Lost in Marrakesch

Alice_Marie_Rhoda

von Alice_Marie_Rhoda

Story

Ich wache aus einem traumlosen Schlaf auf. Im Zimmer riecht es fremd, anders als zu Hause. Durch die Fensterläden dringt gedämpftes Licht in den Raum. Meine Gedanken werden klarer und erinnern mich daran, wo ich bin. Gestern Abend sind wir mit dem Flugzeug in Marrakesch angekommen und haben dieses kleine Riad, mitten in der Medina, als Unterkunft bezogen.

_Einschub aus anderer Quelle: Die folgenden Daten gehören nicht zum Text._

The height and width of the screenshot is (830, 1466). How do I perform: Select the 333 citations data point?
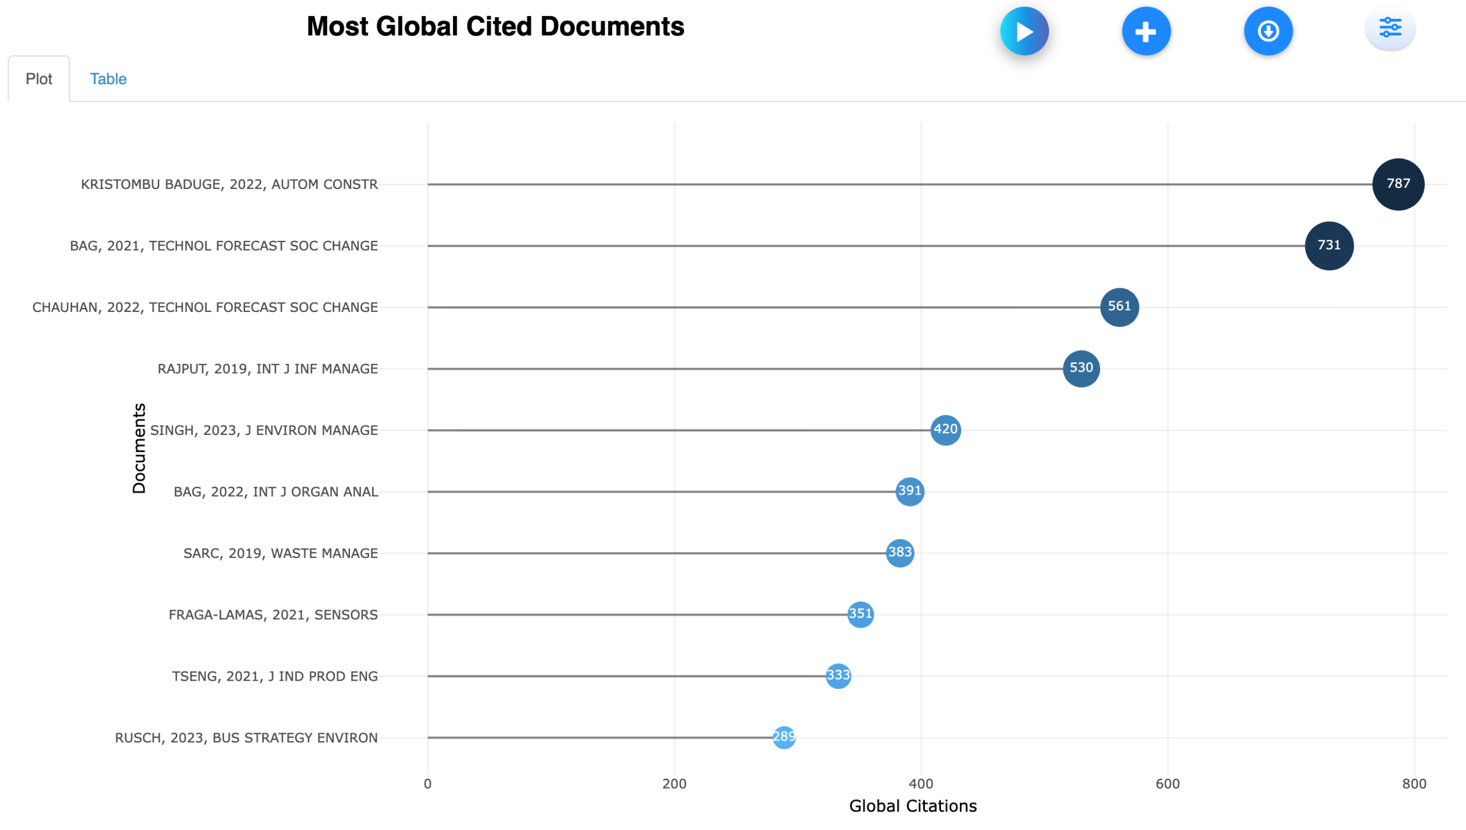pos(838,676)
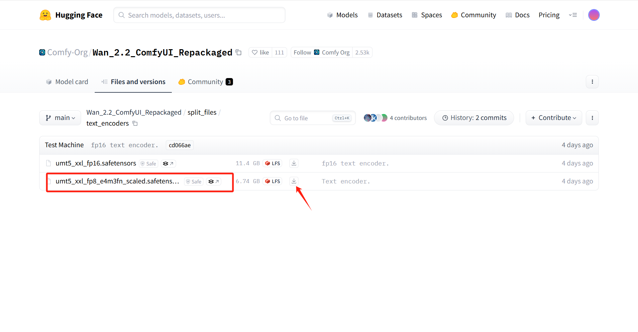The image size is (638, 332).
Task: Expand the main branch dropdown
Action: pos(60,118)
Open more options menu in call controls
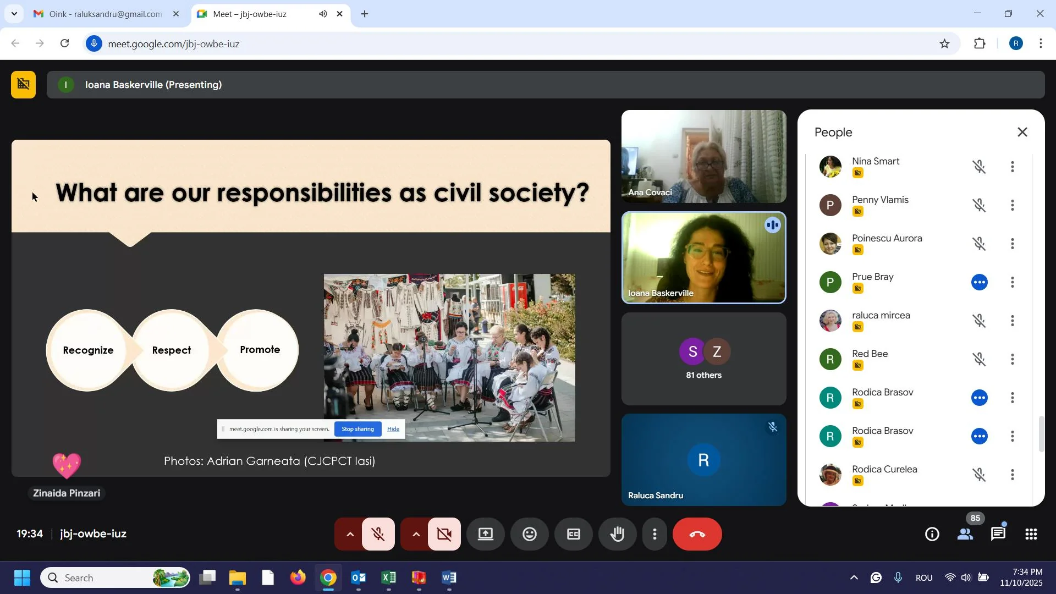Screen dimensions: 1056x594 click(655, 535)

Das Fenster des Zimmers zeigt in den Innenhof des Hauses, wo ein paar Tischgruppen, ein Schwimmbassin und viele grüne, hohe Topfpflanzen sind, die diesen süßlichen Geruch verströmen, den ich rieche.

Nachdem wir ausgiebig auf der geschmackvoll ausgebauten Dachterrasse gefrühstückt haben, beschließen wir, den „Secret Garden“ zu suchen, der in einem der Reiseführer als etwas Besonderes beschrieben wird, und der in unserem Stadtteil zu finden sein soll. Unbeschwert lassen wir uns durch die Gassen treiben, einem Duft, einer Musik, dem Gefühl folgend, und stehen am Ende vor einer hohen Mauer mit einem kleinen Eingang, hinter dem sich die Gartenanlage versteckt. Im Garten ist es angenehm kühl. Der Lärm der Gasse ist ausgesperrt. Gepflasterte Wege schlängeln sich durch die mit Blumen und Gräsern bepflanzten Beete, bis zu dem Haus am Ende der Anlage, das wie ein französischer Pavillon gebaut ist, mit hohen offenen Glastüren, in denen lange, weiße Vorhänge wehen. Wasser speiende Brunnen kühlen die Luft. Ich fühle mich in eine vergangene Epoche versetzt.

Nachdem wir uns an allem sattgesehen haben, ist es an der Zeit zurückzugehen. Eine Stunde später müssen wir uns, müde und erschöpft, eingestehen, dass wir uns verlaufen haben. Gassen, die am Stadtplan eingezeichnet sind, enden unmittelbar vor hohen Hausmauern. Lange haben wir keine Straßennamen und Schilder mehr an den Hausecken gesehen. Ich erkenne zwischen diesen Mauern die Himmelsrichtungen nicht.

Da sind zwei junge Einheimische, die uns schon eine Weile abschätzend beobachten. Wir sprechen sie letztendlich an. Mit ein paar Wörtern aus Englisch und Französisch, Händen und Füßen, bitten wir sie, uns den Weg aus diesem Labyrinth zu zeigen. Darauf haben sie gewartet. Der Ältere meint, dass er uns für 20 Euro zurück zur Hauptstraße bringt. Er führt uns kreuz und quer durch die Medina und ich befürchte schon, dass wir nie zurückfinden werden, als sich am Ende der Gasse ein bekannter Platz, nahe der Unterkunft, auftut. Erleichtert atmen wir auf. Ab hier finden wir allein weiter. Unser Helfer verlangt jetzt mehr Geld als ausgemacht, aber wir gehen nicht darauf ein. Den Streit, den er anfängt, beendet ein dazukommender Marokkaner, der ihn zu kennen scheint. Endlich zurück in unserem Riad beschließen wir, für weitere Besichtigungen ein Taxi zu nehmen.